鉄筋定着長・重ね継手
鉄筋径×Fcから定着長・重ね継手長を即算出。RC構造設計・配筋検査に必読の基本値。
鉄筋定着長・重ね継手ツール
定着長・継手長
L1(定着) = 系数(35-45) × 鉄筋径D
重ね継手 = L1 × 1.2
系数はFcで決まる: Fc21以下45D、Fc24-27で40D、Fc30-33で35D、Fc36-60で30D。JASS 5・RC規準準拠。
D13鉄筋 定着長早見(Fc別)
| Fc | L1(D13) | 重ね継手 |
|---|---|---|
| Fc21 | 600mm | 750 |
| Fc24 | 550 | 650 |
| Fc30 | 450 | 550 |
| Fc36 | 400 | 500 |
鉄筋定着長・重ね継手の詳しい解説
鉄筋定着長は「コンクリートとの付着力で引抜き抵抗を確保する必要長さ」。D13・Fc24で550mm、D25なら1000mm前後。不足すると引張破壊時に鉄筋が抜けて構造耐力が発現しません。JASS 5・鉄筋コンクリート構造計算規準で厳密に規定されています。
実務では「継手位置・重ね長さ」のチェックが配筋検査の要。応力集中位置(梁端部・柱脚等)での継手は原則NG、応力の小さい中央付近に配置します。重ね継手長は定着長の1.2倍、突合せ継手・機械式継手・ガス圧接継手も選択肢です。
業界・現場での使い方
RC構造設計
梁筋・柱筋・スラブ筋の配筋計画。
配筋検査
施工完了後の定着長・継手長の確認。
鉄筋加工場
切断・曲げ加工計画。
よくある間違い・注意点
- 小Fcで大定着長無視 — Fc21では45D必要、D25で1125mmもの長さ。

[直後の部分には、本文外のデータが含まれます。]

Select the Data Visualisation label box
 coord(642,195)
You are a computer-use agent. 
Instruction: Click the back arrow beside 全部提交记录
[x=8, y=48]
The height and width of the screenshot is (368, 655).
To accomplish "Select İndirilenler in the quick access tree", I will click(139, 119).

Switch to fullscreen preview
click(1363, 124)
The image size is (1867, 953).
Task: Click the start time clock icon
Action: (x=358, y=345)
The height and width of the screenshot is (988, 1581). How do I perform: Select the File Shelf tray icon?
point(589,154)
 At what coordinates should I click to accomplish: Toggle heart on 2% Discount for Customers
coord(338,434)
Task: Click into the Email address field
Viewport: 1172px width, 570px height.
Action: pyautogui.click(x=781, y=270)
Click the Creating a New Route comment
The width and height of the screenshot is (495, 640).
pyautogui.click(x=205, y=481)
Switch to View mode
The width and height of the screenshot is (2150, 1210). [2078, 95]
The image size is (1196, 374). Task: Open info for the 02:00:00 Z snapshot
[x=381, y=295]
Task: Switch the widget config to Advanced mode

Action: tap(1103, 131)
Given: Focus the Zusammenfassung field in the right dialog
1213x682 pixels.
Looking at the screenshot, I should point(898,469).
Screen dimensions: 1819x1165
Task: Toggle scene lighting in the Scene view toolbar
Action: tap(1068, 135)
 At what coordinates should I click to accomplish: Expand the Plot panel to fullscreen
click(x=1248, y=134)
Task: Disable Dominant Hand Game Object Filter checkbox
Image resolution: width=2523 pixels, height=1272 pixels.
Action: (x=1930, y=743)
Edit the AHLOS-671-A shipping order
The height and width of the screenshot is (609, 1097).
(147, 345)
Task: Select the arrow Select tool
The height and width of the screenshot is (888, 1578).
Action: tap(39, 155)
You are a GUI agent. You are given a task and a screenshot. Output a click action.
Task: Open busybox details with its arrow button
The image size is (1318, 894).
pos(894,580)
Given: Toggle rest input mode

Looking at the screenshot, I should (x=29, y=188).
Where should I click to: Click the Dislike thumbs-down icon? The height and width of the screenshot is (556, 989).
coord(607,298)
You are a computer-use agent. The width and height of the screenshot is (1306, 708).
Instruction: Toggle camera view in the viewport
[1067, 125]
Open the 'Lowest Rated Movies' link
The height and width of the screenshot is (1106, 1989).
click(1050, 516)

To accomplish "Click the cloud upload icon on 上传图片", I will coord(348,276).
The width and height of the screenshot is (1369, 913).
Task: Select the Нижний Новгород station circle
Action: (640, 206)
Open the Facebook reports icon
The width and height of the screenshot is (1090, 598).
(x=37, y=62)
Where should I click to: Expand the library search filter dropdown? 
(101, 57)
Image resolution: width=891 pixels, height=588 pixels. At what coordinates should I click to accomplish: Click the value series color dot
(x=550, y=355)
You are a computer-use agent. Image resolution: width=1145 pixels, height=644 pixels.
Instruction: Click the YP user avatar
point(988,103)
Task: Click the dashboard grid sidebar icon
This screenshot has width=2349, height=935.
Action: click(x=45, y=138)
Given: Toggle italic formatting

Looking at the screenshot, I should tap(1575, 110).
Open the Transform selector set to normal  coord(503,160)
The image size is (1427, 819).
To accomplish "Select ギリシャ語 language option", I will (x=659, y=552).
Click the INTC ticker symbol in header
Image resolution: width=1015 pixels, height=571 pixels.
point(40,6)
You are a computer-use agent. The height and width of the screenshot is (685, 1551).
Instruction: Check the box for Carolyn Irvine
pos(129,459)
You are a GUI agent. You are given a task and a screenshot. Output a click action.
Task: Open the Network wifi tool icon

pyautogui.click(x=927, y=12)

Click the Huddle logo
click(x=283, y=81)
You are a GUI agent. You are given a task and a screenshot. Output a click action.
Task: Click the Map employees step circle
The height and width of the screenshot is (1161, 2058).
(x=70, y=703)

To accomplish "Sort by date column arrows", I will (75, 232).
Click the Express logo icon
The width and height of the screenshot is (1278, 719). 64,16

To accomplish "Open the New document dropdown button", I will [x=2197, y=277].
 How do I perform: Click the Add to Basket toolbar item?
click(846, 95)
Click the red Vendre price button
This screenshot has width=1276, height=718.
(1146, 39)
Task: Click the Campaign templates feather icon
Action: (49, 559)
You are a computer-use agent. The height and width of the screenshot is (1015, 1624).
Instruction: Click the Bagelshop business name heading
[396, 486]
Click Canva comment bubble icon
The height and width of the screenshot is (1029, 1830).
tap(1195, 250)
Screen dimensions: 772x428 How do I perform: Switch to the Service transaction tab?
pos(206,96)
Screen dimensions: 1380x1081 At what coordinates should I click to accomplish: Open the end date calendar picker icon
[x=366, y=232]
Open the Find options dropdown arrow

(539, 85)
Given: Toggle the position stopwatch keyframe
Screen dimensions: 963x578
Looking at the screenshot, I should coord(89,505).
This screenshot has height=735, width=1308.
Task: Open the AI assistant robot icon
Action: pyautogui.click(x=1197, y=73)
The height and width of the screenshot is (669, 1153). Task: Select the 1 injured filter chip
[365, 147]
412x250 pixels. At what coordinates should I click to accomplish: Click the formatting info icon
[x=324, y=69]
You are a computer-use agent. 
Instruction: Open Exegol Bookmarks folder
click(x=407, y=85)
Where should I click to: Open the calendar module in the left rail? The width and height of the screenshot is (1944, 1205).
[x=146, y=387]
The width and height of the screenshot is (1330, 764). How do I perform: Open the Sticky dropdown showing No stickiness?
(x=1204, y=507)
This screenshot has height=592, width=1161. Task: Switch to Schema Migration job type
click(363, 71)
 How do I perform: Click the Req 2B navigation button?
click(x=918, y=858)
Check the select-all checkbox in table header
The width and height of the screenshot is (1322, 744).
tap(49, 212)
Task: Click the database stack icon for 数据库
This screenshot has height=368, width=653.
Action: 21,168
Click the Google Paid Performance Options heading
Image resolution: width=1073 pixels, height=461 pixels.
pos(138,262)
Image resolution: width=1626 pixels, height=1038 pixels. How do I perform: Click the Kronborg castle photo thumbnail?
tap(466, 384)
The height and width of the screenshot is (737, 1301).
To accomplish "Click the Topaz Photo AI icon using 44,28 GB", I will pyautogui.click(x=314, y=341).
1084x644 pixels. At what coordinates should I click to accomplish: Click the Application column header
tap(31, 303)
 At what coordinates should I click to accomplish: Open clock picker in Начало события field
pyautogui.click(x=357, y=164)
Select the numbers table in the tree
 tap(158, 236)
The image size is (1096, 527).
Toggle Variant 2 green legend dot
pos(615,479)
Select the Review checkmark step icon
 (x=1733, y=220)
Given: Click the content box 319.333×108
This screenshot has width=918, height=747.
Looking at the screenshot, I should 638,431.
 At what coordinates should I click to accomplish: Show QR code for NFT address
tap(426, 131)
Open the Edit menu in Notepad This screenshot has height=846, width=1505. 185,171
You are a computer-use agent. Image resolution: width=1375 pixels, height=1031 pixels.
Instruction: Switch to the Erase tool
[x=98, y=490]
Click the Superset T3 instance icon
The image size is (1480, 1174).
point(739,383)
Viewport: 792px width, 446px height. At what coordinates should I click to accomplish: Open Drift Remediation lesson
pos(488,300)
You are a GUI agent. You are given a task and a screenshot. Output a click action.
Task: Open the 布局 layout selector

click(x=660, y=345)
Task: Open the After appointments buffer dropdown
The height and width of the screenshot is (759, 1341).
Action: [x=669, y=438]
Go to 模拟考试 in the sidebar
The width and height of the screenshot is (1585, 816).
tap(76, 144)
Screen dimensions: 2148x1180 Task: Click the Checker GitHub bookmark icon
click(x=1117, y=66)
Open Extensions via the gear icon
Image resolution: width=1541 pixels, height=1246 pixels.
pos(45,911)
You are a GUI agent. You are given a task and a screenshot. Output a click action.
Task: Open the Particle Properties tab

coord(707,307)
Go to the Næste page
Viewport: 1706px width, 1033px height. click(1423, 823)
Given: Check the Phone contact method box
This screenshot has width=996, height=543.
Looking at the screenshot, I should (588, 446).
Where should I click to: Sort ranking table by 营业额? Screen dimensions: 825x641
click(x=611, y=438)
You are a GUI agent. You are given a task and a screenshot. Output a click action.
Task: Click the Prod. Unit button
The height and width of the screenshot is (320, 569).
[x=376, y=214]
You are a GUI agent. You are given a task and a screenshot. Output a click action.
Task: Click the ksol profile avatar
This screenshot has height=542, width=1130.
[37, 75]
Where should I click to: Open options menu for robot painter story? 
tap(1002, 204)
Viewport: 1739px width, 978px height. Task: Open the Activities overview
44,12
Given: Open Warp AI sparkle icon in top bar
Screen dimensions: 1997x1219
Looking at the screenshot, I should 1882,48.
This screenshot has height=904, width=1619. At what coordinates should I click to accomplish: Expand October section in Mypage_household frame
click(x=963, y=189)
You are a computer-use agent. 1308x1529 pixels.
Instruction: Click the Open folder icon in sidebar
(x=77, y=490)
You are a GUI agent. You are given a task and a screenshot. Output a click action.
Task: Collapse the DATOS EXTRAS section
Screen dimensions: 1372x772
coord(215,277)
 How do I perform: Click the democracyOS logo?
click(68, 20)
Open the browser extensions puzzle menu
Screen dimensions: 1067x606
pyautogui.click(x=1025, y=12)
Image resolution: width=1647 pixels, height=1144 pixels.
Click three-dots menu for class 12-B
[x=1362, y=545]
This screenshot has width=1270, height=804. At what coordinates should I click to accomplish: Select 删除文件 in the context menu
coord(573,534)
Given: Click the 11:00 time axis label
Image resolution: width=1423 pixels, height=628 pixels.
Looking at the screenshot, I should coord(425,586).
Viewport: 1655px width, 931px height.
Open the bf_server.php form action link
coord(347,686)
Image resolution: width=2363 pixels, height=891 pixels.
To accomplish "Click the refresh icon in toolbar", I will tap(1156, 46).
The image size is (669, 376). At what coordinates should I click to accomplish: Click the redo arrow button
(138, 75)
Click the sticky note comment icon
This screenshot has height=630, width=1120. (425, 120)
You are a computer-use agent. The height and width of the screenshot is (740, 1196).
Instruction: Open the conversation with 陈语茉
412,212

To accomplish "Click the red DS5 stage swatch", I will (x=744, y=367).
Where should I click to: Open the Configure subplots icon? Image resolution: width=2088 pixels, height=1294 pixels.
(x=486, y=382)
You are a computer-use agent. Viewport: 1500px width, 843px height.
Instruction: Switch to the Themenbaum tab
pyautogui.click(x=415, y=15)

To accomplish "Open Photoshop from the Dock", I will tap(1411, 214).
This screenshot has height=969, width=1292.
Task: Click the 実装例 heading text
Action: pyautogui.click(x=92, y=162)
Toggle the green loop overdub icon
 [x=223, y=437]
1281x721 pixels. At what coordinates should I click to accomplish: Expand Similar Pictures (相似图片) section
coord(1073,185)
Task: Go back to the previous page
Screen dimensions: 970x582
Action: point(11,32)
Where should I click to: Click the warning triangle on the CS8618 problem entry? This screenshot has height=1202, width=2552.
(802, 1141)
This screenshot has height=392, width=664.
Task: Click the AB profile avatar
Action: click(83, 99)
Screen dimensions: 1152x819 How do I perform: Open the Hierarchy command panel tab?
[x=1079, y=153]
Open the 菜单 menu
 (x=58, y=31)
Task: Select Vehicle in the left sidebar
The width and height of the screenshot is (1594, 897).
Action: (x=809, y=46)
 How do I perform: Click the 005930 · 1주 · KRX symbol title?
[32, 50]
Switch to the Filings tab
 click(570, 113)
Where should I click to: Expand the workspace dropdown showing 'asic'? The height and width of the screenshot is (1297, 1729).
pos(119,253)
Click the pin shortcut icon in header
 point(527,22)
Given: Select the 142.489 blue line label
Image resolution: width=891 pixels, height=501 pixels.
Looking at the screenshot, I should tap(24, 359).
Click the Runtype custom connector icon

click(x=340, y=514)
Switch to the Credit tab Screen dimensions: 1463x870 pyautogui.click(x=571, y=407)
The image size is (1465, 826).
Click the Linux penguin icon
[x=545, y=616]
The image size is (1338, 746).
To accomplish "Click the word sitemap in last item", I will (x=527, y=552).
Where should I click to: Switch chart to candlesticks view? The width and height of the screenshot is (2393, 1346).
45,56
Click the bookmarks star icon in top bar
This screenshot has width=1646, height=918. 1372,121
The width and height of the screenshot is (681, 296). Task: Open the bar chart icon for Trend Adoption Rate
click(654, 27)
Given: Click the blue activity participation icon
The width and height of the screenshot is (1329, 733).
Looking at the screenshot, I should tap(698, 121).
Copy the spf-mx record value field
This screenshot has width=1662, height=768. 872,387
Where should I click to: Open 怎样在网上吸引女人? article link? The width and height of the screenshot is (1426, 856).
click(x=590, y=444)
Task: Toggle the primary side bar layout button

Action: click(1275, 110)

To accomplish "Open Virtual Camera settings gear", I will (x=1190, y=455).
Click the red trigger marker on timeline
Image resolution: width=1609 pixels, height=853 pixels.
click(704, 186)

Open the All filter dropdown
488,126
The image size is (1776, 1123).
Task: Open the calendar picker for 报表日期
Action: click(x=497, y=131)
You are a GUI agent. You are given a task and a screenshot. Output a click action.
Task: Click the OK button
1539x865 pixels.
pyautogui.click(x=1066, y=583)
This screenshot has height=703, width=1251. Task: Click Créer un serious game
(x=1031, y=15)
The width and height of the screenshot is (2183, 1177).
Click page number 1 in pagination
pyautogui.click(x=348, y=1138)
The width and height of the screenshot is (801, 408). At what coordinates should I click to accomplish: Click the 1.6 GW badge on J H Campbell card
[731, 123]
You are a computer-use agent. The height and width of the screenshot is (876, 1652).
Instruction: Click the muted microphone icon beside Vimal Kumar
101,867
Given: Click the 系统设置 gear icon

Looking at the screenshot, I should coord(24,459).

- 継手位置ミス — 応力集中箇所に継手→耐力低下。中央付近に。
- L2/L3を全部L1で計算 — 小梁・スラブなど部位でL2/L3緩和適用可能。
関連する規格・法規
- JASS 5 コンクリート工事
- 日本建築学会 RC規準
※本ツールは公的基準に基づく参考計算です。実際の設計・施工・法令適用は最新の告示・規格および所轄官庁の判断に従ってください。
よくある質問(FAQ)
D13・Fc24の定着長は?
約550mm(40×13)。
継手長は定着長×1.2の意味は?
1.2倍とれば重ね付着で定着相当の力を伝達可能。
ガス圧接継手の利点は?
鉄筋量削減、狭隘部での施工可能。
L1/L2/L3の違いは?
L1標準、L2小梁定着、L3応力小箇所定着。